Centromeres are maintained by fastening CENP-A to DNA and directing an arginine anchor-dependent nucleosome transition

• Published in: Nature communications Vol. 8; no. 1; p. 15775
• Main Authors: Guo, Lucie Y., Allu, Praveen Kumar, Zandarashvili, Levani, McKinley, Kara L., Sekulic, Nikolina, Dawicki-McKenna, Jennine M., Fachinetti, Daniele, Logsdon, Glennis A., Jamiolkowski, Ryan M., Cleveland, Don W., Cheeseman, Iain M., Black, Ben E.
• Format: Journal Article
• Language: English
• Published: London Nature Publishing Group UK 09.06.2017; Nature Publishing Group; Nature Portfolio
• Subjects: 101/58; 45/41; 45/70; 631/57/2272/2276; 631/80/103/90; 82/83; 96/106; 96/109; 96/63; Animals; Arginine - metabolism; Biochemistry; Biophysics; Cell cycle; Centromere - chemistry; Centromere - genetics; Centromere - metabolism; Centromere Protein A - chemistry; Centromere Protein A - genetics; Centromere Protein A - metabolism; Chromosomal Proteins, Non-Histone - genetics; Chromosomal Proteins, Non-Histone - metabolism; Chromosomes; DNA - genetics; DNA - metabolism; Epigenetics; Female; Humanities and Social Sciences; Humans; Male; Medical research; Medicine; Mice; multidisciplinary; Nucleosomes - chemistry; Nucleosomes - genetics; Nucleosomes - metabolism; Protein Binding; Protein Domains; Proteins; Science; Science (multidisciplinary); California; United States > US; Massachusetts; Pennsylvania
• ISSN: 2041-1723; 2041-1723
• DOI: 10.1038/ncomms15775

Maintaining centromere identity relies upon the persistence of the epigenetic mark provided by the histone H3 variant, centromere protein A (CENP-A), but the molecular mechanisms that underlie its remarkable stability remain unclear.
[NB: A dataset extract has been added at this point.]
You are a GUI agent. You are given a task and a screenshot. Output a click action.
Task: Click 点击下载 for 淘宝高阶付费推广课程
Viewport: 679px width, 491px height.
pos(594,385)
Here, we define the contributions of each of the three candidate CENP-A nucleosome-binding domains (two on CENP-C and one on CENP-N) to CENP-A stability using gene replacement and rapid protein degradation. Surprisingly, the most conserved domain, the CENP-C motif, is dispensable. Instead, the stability is conferred by the unfolded central domain of CENP-C and the folded N-terminal domain of CENP-N that becomes rigidified 1,000-fold upon crossbridging CENP-A and its adjacent nucleosomal DNA. Disrupting the ‘arginine anchor’ on CENP-C for the nucleosomal acidic patch disrupts the CENP-A nucleosome structural transition and removes CENP-A nucleosomes from centromeres. CENP-A nucleosome retention at centromeres requires a core centromeric nucleosome complex where CENP-C clamps down a stable nucleosome conformation and CENP-N fastens CENP-A to the DNA. Centromere maintenance depends on the persistence of the histone variant CENP-A at the centromeres. Here, the authors characterize the core centromeric nucleosome complex wherein CENP-C confers a stable CENP-A nucleosome conformation and CENP-N fastens CENP-A to the DNA.